Masa kini kita sebaiknya beralih ke tradisi busana kita sebagai inspirasi karena masa lalu diceritakan melalui kumpulan materi kita. Didasari oleh kecepatan konsumsi dan produksi yang tiada henti, sebagian besar kehidupan modern dihabiskan di lautan bangunan klinis tanpa seluk-beluk sejarah, atau mungkin, mungkin saja, kemanusiaan kita. Misalnya, sebagian besar pakaian yang kita kenakan diproduksi di pabrik-pabrik anonim di negara-negara berkembang yang melanggar kondisi ketenagakerjaan dan bergantung pada siklus tren (yang tidak) berkelanjutan. Namun yang cepat namun modis tentu saja laris manis dan dengan harga terjangkau. Sama seperti modernitas dalam gaya hidup kita yang memerlukan sampah-sampah ini, sampah-sampah ini juga membantu kita mengejar ketertinggalan arus modernitas.

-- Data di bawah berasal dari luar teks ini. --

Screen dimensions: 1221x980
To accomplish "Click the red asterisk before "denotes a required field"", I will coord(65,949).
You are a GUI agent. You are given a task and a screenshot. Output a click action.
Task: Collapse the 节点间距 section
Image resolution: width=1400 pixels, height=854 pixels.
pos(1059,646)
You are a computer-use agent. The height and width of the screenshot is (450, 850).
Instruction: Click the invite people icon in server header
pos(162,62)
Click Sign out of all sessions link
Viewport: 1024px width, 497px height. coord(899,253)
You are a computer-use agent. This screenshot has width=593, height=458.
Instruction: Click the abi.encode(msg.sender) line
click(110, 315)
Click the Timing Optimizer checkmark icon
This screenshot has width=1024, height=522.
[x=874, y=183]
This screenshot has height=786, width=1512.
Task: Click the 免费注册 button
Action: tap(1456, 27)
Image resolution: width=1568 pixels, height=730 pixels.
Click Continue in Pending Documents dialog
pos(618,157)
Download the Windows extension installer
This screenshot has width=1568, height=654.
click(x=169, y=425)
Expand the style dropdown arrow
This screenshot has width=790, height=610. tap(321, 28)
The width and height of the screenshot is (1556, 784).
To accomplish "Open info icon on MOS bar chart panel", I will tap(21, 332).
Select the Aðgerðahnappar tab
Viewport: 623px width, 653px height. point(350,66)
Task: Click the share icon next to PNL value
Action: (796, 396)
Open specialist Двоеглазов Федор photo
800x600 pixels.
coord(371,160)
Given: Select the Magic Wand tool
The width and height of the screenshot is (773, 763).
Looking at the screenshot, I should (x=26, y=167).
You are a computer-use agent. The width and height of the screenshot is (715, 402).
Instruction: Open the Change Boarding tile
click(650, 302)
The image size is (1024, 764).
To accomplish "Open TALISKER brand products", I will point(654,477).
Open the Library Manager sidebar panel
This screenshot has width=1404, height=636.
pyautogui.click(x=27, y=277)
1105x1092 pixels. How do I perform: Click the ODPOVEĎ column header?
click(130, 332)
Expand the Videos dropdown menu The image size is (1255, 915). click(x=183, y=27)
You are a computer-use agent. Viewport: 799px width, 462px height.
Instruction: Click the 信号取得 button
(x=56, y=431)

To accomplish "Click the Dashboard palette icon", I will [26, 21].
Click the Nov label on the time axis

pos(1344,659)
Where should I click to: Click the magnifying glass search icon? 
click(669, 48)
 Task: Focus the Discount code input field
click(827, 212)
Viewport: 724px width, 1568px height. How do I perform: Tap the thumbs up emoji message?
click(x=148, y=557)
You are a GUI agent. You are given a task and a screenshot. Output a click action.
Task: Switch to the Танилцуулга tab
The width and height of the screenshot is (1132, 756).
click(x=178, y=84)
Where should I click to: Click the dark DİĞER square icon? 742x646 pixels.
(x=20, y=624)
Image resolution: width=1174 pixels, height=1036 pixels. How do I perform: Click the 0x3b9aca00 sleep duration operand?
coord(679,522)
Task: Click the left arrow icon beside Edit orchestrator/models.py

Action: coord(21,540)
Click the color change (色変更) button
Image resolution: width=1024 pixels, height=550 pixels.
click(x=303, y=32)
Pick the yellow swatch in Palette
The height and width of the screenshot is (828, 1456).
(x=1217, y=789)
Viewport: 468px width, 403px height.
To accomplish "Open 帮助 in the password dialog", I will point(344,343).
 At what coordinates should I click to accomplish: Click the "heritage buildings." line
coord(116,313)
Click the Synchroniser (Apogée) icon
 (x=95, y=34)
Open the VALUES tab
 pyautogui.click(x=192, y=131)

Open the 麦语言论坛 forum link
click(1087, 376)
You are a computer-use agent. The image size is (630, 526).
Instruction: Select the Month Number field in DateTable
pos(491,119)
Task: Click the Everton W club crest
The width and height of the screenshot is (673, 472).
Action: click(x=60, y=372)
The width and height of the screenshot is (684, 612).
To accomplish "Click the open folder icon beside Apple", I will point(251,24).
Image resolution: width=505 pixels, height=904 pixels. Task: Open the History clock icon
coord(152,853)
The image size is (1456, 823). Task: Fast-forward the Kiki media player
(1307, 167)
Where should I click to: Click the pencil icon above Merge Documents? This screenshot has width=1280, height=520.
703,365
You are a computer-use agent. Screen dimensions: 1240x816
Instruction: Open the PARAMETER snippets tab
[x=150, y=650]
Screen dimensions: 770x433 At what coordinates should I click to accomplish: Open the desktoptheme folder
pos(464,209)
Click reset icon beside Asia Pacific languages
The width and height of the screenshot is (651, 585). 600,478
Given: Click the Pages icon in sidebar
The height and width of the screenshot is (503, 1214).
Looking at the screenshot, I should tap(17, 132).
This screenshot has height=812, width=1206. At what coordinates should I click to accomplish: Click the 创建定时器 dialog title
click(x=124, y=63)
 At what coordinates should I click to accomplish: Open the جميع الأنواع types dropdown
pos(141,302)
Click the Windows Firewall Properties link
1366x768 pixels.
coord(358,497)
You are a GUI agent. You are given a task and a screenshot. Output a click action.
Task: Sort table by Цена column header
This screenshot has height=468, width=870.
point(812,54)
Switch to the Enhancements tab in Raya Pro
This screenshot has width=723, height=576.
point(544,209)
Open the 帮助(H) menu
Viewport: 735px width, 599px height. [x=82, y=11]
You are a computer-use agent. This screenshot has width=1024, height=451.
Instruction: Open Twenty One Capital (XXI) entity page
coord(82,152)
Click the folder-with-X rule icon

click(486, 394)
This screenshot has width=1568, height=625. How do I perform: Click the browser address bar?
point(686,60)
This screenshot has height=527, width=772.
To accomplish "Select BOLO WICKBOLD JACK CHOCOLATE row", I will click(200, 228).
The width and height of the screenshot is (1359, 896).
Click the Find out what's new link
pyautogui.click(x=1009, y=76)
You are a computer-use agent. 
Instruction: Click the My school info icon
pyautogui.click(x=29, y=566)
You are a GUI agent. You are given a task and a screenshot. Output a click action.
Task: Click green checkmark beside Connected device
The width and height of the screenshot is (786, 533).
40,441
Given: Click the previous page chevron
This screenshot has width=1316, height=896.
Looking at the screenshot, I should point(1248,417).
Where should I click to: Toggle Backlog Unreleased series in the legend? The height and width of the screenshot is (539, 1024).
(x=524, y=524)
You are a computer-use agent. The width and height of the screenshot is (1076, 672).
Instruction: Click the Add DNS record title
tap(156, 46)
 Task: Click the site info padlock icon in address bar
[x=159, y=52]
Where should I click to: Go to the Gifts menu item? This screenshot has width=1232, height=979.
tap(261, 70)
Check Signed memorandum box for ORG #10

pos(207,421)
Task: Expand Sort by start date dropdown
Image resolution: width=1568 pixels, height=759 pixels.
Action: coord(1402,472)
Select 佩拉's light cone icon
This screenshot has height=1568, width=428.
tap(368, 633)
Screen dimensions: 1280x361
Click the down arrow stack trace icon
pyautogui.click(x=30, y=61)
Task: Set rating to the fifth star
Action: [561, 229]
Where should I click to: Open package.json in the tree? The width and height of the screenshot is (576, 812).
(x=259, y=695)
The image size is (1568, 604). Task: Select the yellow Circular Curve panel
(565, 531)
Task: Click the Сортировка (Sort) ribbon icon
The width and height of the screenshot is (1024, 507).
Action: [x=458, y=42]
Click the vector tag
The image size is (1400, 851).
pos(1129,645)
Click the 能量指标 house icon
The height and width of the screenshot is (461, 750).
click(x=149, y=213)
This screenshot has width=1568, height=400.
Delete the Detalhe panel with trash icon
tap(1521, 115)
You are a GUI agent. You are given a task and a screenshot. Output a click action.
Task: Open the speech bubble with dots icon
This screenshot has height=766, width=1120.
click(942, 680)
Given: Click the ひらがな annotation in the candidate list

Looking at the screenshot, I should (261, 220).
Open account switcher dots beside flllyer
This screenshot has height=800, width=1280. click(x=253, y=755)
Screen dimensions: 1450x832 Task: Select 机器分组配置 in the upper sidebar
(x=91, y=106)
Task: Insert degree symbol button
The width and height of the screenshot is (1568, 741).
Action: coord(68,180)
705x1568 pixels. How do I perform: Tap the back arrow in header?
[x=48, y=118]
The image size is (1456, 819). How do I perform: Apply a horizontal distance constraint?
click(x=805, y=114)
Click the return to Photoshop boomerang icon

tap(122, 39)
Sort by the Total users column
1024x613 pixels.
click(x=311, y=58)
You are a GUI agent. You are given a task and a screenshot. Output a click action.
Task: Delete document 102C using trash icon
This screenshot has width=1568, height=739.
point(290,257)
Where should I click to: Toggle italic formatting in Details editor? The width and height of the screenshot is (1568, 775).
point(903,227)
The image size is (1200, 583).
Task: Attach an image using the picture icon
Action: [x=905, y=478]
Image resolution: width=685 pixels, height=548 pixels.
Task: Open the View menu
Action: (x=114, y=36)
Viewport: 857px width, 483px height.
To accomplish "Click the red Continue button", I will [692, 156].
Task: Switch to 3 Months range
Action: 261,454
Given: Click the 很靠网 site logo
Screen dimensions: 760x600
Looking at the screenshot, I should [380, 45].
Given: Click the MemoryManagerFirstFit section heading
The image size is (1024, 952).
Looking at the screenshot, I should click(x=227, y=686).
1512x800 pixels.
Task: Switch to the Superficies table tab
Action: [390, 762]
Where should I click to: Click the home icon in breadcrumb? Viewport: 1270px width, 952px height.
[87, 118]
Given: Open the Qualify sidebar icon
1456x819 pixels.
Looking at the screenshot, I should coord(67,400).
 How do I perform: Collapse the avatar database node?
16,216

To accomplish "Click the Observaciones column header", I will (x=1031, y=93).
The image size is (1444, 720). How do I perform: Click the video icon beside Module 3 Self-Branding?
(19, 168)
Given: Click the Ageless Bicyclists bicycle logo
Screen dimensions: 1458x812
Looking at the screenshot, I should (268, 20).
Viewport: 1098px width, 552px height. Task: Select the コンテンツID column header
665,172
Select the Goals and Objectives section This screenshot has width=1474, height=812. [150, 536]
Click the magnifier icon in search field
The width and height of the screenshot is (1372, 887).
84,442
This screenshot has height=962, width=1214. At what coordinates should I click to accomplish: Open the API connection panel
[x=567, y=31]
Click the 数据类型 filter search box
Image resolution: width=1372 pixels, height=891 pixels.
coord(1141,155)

Namun, sampai kapan kita membiarkan cerita-cerita kita saat ini direplikasi pada produk-produk sintetis, dan sampai kapan kita menjadi terlibat dalam budaya yang tumbuh subur? Jawabannya tidak sederhana. Tapi mungkin ada cara bagi nostalgia untuk berkompromi dan meresap ke dalam jalinan masa kini, seperti yang mungkin dirindukan Coo dalam menulis bukunya yang memenangkan penghargaan. – Rappler.com

Addie Pobre adalah manajer proyek Penghargaan Buku Nasional ke-39.

Setelah dua tahun berlangsung secara virtual, Pameran Buku Internasional Manila (MIBF) akhirnya kembali diadakan tahun ini di SMX Convention Center, Kompleks Mall of Asia di Kota Pasay dari tanggal 15 hingga 18 September.